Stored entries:
————
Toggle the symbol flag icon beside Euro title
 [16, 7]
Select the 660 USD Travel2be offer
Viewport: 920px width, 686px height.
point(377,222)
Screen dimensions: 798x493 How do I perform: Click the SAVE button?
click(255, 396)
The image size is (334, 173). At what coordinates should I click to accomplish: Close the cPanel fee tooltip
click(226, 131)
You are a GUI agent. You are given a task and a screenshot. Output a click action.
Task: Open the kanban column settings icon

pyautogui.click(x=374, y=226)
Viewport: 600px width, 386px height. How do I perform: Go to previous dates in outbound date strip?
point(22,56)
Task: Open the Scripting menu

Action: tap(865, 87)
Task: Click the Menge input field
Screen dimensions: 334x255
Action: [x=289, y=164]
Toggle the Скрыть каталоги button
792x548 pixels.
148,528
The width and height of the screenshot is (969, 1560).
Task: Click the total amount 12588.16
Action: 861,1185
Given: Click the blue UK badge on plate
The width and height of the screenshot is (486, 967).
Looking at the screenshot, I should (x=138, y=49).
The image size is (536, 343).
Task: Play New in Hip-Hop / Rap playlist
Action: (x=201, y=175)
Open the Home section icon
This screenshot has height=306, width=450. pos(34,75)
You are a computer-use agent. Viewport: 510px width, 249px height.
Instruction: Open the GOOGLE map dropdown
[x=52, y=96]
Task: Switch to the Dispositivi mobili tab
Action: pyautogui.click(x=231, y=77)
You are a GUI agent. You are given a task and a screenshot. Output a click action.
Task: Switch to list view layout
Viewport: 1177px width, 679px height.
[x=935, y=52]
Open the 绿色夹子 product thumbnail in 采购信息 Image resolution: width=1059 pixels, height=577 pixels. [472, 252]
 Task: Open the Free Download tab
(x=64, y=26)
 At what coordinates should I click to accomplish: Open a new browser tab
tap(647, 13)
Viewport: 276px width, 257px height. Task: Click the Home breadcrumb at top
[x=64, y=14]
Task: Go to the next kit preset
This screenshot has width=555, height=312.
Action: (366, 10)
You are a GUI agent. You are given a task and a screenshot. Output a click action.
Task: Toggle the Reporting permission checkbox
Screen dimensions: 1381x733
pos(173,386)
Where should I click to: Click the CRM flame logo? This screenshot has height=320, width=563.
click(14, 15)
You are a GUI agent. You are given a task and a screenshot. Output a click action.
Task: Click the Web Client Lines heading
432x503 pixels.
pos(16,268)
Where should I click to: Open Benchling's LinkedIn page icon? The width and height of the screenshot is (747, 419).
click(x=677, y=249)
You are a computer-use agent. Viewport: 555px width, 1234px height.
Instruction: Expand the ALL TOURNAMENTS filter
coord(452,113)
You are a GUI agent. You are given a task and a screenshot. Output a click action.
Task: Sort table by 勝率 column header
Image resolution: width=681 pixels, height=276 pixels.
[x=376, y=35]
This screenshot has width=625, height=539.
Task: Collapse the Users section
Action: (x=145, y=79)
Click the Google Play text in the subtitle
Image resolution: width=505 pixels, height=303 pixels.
————
#### Task objective
Word for word, restate each of the records above.

#### Answer below
Toggle the symbol flag icon beside Euro title
 [16, 7]
Select the 660 USD Travel2be offer
Viewport: 920px width, 686px height.
point(377,222)
Screen dimensions: 798x493 How do I perform: Click the SAVE button?
click(255, 396)
The image size is (334, 173). At what coordinates should I click to accomplish: Close the cPanel fee tooltip
click(226, 131)
You are a GUI agent. You are given a task and a screenshot. Output a click action.
Task: Open the kanban column settings icon

pyautogui.click(x=374, y=226)
Viewport: 600px width, 386px height. How do I perform: Go to previous dates in outbound date strip?
point(22,56)
Task: Open the Scripting menu

Action: tap(865, 87)
Task: Click the Menge input field
Screen dimensions: 334x255
Action: [x=289, y=164]
Toggle the Скрыть каталоги button
792x548 pixels.
148,528
The width and height of the screenshot is (969, 1560).
Task: Click the total amount 12588.16
Action: 861,1185
Given: Click the blue UK badge on plate
The width and height of the screenshot is (486, 967).
Looking at the screenshot, I should (x=138, y=49).
The image size is (536, 343).
Task: Play New in Hip-Hop / Rap playlist
Action: (x=201, y=175)
Open the Home section icon
This screenshot has height=306, width=450. pos(34,75)
You are a computer-use agent. Viewport: 510px width, 249px height.
Instruction: Open the GOOGLE map dropdown
[x=52, y=96]
Task: Switch to the Dispositivi mobili tab
Action: pyautogui.click(x=231, y=77)
You are a GUI agent. You are given a task and a screenshot. Output a click action.
Task: Switch to list view layout
Viewport: 1177px width, 679px height.
[x=935, y=52]
Open the 绿色夹子 product thumbnail in 采购信息 Image resolution: width=1059 pixels, height=577 pixels. [472, 252]
 Task: Open the Free Download tab
(x=64, y=26)
 At what coordinates should I click to accomplish: Open a new browser tab
tap(647, 13)
Viewport: 276px width, 257px height. Task: Click the Home breadcrumb at top
[x=64, y=14]
Task: Go to the next kit preset
This screenshot has width=555, height=312.
Action: (366, 10)
You are a GUI agent. You are given a task and a screenshot. Output a click action.
Task: Toggle the Reporting permission checkbox
Screen dimensions: 1381x733
pos(173,386)
Where should I click to: Click the CRM flame logo? This screenshot has height=320, width=563.
click(14, 15)
You are a GUI agent. You are given a task and a screenshot. Output a click action.
Task: Click the Web Client Lines heading
432x503 pixels.
pos(16,268)
Where should I click to: Open Benchling's LinkedIn page icon? The width and height of the screenshot is (747, 419).
click(x=677, y=249)
You are a computer-use agent. Viewport: 555px width, 1234px height.
Instruction: Expand the ALL TOURNAMENTS filter
coord(452,113)
You are a GUI agent. You are given a task and a screenshot. Output a click action.
Task: Sort table by 勝率 column header
Image resolution: width=681 pixels, height=276 pixels.
[x=376, y=35]
This screenshot has width=625, height=539.
Task: Collapse the Users section
Action: (x=145, y=79)
Click the Google Play text in the subtitle
Image resolution: width=505 pixels, height=303 pixels.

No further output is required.